The above notwithstanding, the core of Pakistan’s current instability is linked to a 2006-07 “deal” whose clauses remain secret. Pakistan’s then president Pervez Musharraf signed the deal with the late Benazir Bhutto, prodded by the governments of the United States and Britain. The deal was meant to bring to power in Islamabad a government that would ensure Pakistan’s firm alignment with US interests.
There are reports that Ms Bhutto quietly opted out of the deal by late 2007 and informed her secret American interlocutors of the decision. She was assassinated and replaced by her husband who revived the deal. One of the key interlocutors in the deal was our incumbent chief of the army staff. He was not a free agent then and the deal and its content was not his idea. He did not advocate the deal but, as director general of the ISI, found himself in the unenviable position of negotiating the deal on behalf of his boss, Gen Musharraf. Given the legendary discipline within the Pakistani armed forces, whatever military commanders thought of the deal, it went ahead regardless.
This deal and its outcome is a major cause of strategic instability in Pakistan. It is causing frequent ruptures in Pakistan-US relations because it forces the US to conduct it relations with Pakistan through proxies. It is time Pakistan opted out of this arrangement. US officials and politicians who want Pakistan-friendly relations should support ending this arrangement that has turned their country into an enemy in the eyes of most Pakistanis.
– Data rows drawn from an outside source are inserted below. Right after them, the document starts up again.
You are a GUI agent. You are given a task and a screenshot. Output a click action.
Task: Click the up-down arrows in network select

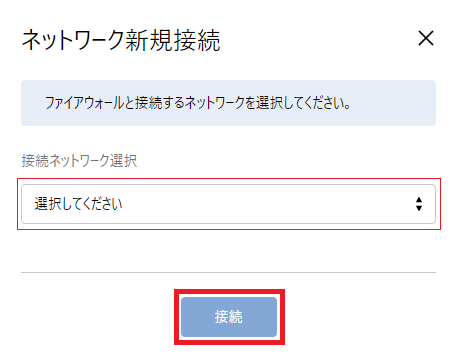419,204
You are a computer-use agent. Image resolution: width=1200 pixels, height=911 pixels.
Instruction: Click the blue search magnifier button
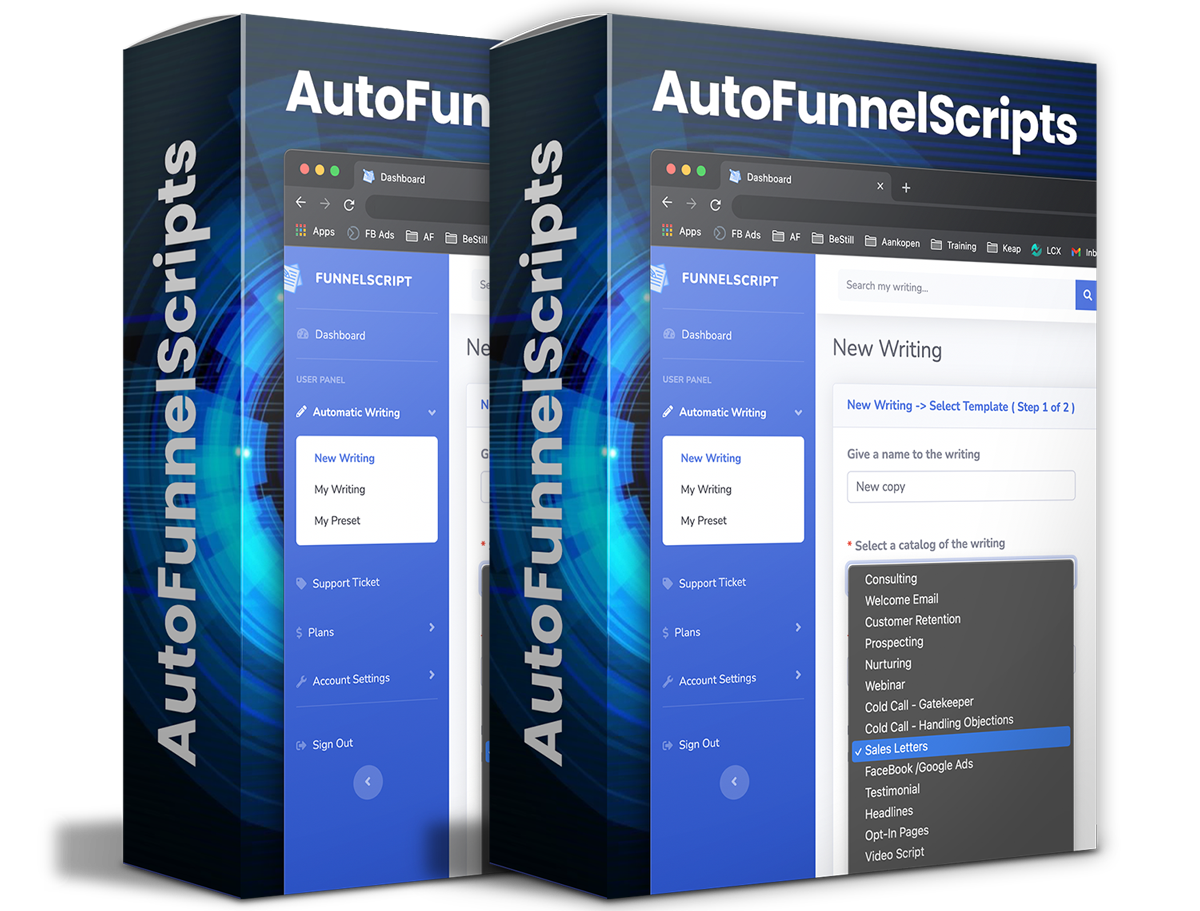[x=1086, y=296]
This deal was an abnormality in Pakistani politics. It was an imposed action that interrupted a natural political evolution. It institutionalised foreign meddling and allowed a foreign government to shoot up its intelligence presence inside the country. The deal has placed docile figures in key Pakistani positions to facilitate foreign meddling, like the former national security adviser and the current ambassador in Washington.
The only good to come out of the deal is to contain the separatist agenda of some extreme elements within the MQM, the PPP, and the ANP, the three parties that came to power as a result of the deal. By being absorbed into the system, the pro-Pakistan elements within these parties appear to have prevailed. This is by far the only positive in a shady deal.
A way has to be found to break this deal without causing major instability in the country, and without providing some political elements the chance to claim political martyrdom and heroism to re-emerge as false prophets of democracy a decade later.